In Memoriam: Richard "Dick" Thomas

Message posted by Peter Merlin on June 20, 2006 at 20:19:28 PST:

Richard G. "Dick" Thomas, best known for test flying TACIT BLUE at Area 51 in the 1980s has died. He passed away last night following a long illness.

Thomas earned his Air Force wings in an open cockpit Stearman biplane in 1952. After transitioning to jets in the T-33 he flew the F-80C, F-86 and F-100D for six years before leaving the military for a flight-test career with Beech Aircraft and later Boeing. He tested the ERB-47 and B-52 for Boeing and in 1962, the company sent him to U.S. Navy Test Pilot School.
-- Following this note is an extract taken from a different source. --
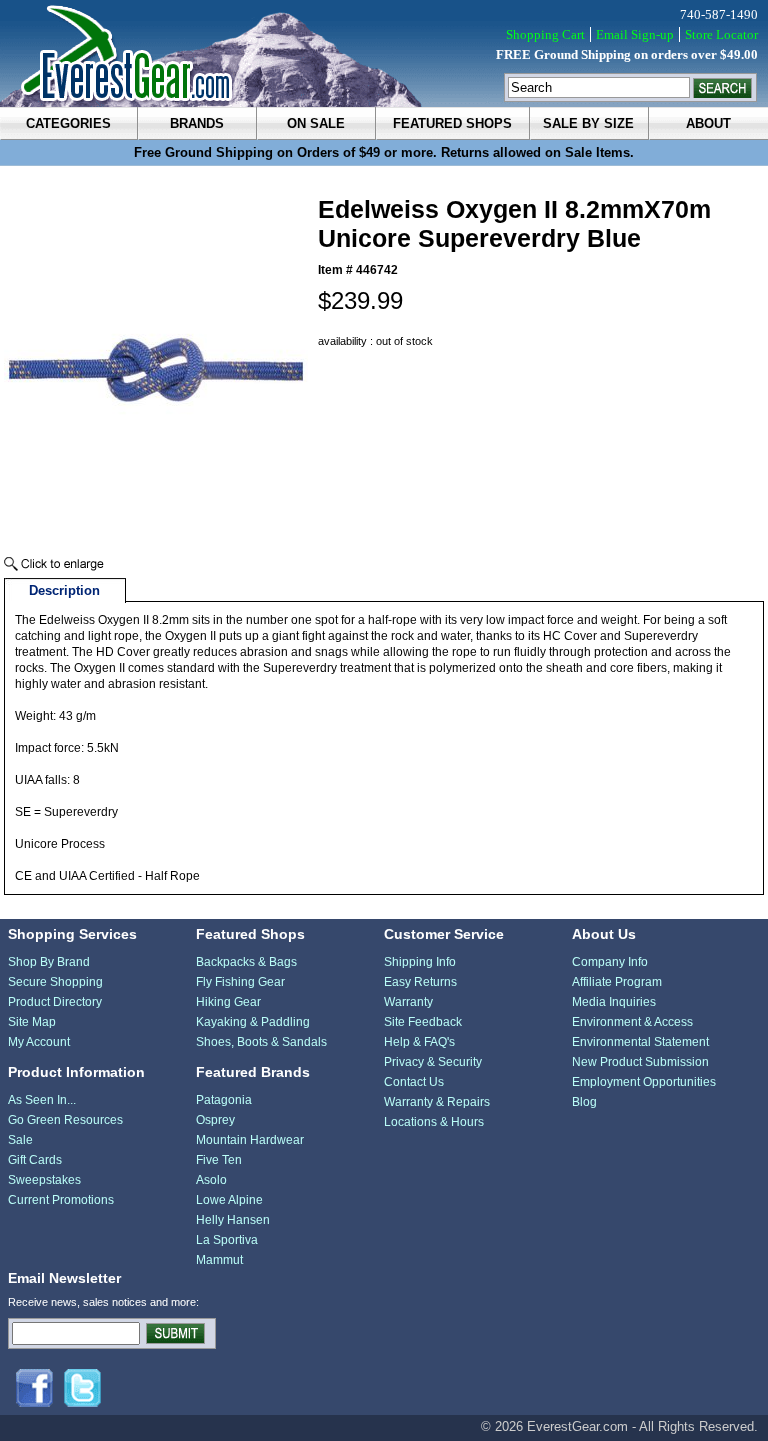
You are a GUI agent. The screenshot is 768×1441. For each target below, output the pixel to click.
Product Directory (55, 1002)
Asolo (211, 1180)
He joined Northrop in 1963 and served as test pilot for the T-38 and all models of the F-5. His hazardous high-angle-of-attack and spin testing in the F-5 established procedures now followed by fighter pilots around the world. He also flew the X-21 laminar flow control testbed aircraft.

Thomas spent time in Madrid, Spain, helping the Spanish Air Force flight test the CASA 101 trainer aircraft.

As Northrop chief test pilot, Thomas led the flight testing of TACIT BLUE, a one-of-a-kind demonstrator. He flew the first flight of TACIT BLUE at Groom Lake, Nevada, on 5 February 1982 and piloted 70 of the airplane's 135 flights. According to the U.S. Air Force, TACIT BLUE was one of the most successful high-technology demonstrator programs ever conducted and had a direct influence on the design of the B-2 stealth bomber.

A Fellow of the Society of Experimental Test Pilots and recipient of their Iven C. Kincheloe Award, Thomas retired in 2000. He was named an Eagle by the Flight Test Historical Foundation in 2004 and inducted into the Lancaster Aerospace Walk of Honor in 2005. During his career he logged 8,000 hours flying more than 116 different aircraft.